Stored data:
· · · · ·

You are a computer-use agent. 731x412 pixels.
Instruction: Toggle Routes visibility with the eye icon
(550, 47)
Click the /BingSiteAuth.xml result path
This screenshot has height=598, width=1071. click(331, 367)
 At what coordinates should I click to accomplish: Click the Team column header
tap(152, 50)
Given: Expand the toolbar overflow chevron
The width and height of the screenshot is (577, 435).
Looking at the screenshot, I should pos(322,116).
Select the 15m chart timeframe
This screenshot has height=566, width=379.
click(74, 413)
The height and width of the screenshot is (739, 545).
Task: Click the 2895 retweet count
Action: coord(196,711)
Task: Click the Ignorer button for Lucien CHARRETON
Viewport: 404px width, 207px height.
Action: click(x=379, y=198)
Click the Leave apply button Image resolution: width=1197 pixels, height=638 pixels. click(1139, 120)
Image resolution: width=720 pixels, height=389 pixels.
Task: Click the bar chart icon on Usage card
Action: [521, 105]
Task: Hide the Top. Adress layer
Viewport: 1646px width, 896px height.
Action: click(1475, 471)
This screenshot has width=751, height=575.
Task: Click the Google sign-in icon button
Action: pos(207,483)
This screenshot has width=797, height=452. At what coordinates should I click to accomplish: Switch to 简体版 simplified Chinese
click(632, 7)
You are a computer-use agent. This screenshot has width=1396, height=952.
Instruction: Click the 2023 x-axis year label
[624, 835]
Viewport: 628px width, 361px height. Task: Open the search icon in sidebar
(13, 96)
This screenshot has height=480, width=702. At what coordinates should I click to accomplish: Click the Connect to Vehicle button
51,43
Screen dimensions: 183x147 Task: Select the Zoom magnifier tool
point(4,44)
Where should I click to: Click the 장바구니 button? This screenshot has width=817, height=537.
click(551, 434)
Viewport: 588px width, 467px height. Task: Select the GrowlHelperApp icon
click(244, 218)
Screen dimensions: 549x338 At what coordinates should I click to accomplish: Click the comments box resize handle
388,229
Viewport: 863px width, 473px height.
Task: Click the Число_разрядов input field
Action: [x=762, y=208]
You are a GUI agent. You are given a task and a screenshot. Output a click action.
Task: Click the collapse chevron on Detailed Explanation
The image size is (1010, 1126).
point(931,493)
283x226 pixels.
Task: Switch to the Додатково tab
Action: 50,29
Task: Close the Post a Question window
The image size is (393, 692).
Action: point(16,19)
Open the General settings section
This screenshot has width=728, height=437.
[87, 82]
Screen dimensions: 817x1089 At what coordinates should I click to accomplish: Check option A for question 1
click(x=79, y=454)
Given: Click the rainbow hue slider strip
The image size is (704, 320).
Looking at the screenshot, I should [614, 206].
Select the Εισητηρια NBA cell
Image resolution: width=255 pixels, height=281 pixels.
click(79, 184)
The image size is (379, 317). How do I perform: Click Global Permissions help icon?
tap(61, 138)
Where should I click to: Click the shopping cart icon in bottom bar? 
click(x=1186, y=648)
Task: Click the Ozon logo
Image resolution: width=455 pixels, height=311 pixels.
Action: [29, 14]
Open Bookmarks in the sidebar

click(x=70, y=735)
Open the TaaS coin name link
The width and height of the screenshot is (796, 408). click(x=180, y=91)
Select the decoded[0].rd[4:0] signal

· · · · ·

■ **PROBLEM REQUIREMENTS**: Take the entries above and transcribe them exactly as they stand.

■ **WRITTEN SOLUTION**:
You are a computer-use agent. 731x412 pixels.
Instruction: Toggle Routes visibility with the eye icon
(550, 47)
Click the /BingSiteAuth.xml result path
This screenshot has height=598, width=1071. click(331, 367)
 At what coordinates should I click to accomplish: Click the Team column header
tap(152, 50)
Given: Expand the toolbar overflow chevron
The width and height of the screenshot is (577, 435).
Looking at the screenshot, I should pos(322,116).
Select the 15m chart timeframe
This screenshot has height=566, width=379.
click(74, 413)
The height and width of the screenshot is (739, 545).
Task: Click the 2895 retweet count
Action: coord(196,711)
Task: Click the Ignorer button for Lucien CHARRETON
Viewport: 404px width, 207px height.
Action: click(x=379, y=198)
Click the Leave apply button Image resolution: width=1197 pixels, height=638 pixels. click(1139, 120)
Image resolution: width=720 pixels, height=389 pixels.
Task: Click the bar chart icon on Usage card
Action: [521, 105]
Task: Hide the Top. Adress layer
Viewport: 1646px width, 896px height.
Action: click(1475, 471)
This screenshot has width=751, height=575.
Task: Click the Google sign-in icon button
Action: pos(207,483)
This screenshot has width=797, height=452. At what coordinates should I click to accomplish: Switch to 简体版 simplified Chinese
click(632, 7)
You are a computer-use agent. This screenshot has width=1396, height=952.
Instruction: Click the 2023 x-axis year label
[624, 835]
Viewport: 628px width, 361px height. Task: Open the search icon in sidebar
(13, 96)
This screenshot has height=480, width=702. At what coordinates should I click to accomplish: Click the Connect to Vehicle button
51,43
Screen dimensions: 183x147 Task: Select the Zoom magnifier tool
point(4,44)
Where should I click to: Click the 장바구니 button? This screenshot has width=817, height=537.
click(551, 434)
Viewport: 588px width, 467px height. Task: Select the GrowlHelperApp icon
click(244, 218)
Screen dimensions: 549x338 At what coordinates should I click to accomplish: Click the comments box resize handle
388,229
Viewport: 863px width, 473px height.
Task: Click the Число_разрядов input field
Action: [x=762, y=208]
You are a GUI agent. You are given a task and a screenshot. Output a click action.
Task: Click the collapse chevron on Detailed Explanation
The image size is (1010, 1126).
point(931,493)
283x226 pixels.
Task: Switch to the Додатково tab
Action: 50,29
Task: Close the Post a Question window
The image size is (393, 692).
Action: point(16,19)
Open the General settings section
This screenshot has width=728, height=437.
[87, 82]
Screen dimensions: 817x1089 At what coordinates should I click to accomplish: Check option A for question 1
click(x=79, y=454)
Given: Click the rainbow hue slider strip
The image size is (704, 320).
Looking at the screenshot, I should [614, 206].
Select the Εισητηρια NBA cell
Image resolution: width=255 pixels, height=281 pixels.
click(79, 184)
The image size is (379, 317). How do I perform: Click Global Permissions help icon?
tap(61, 138)
Where should I click to: Click the shopping cart icon in bottom bar? 
click(x=1186, y=648)
Task: Click the Ozon logo
Image resolution: width=455 pixels, height=311 pixels.
Action: [29, 14]
Open Bookmarks in the sidebar

click(x=70, y=735)
Open the TaaS coin name link
The width and height of the screenshot is (796, 408). click(x=180, y=91)
Select the decoded[0].rd[4:0] signal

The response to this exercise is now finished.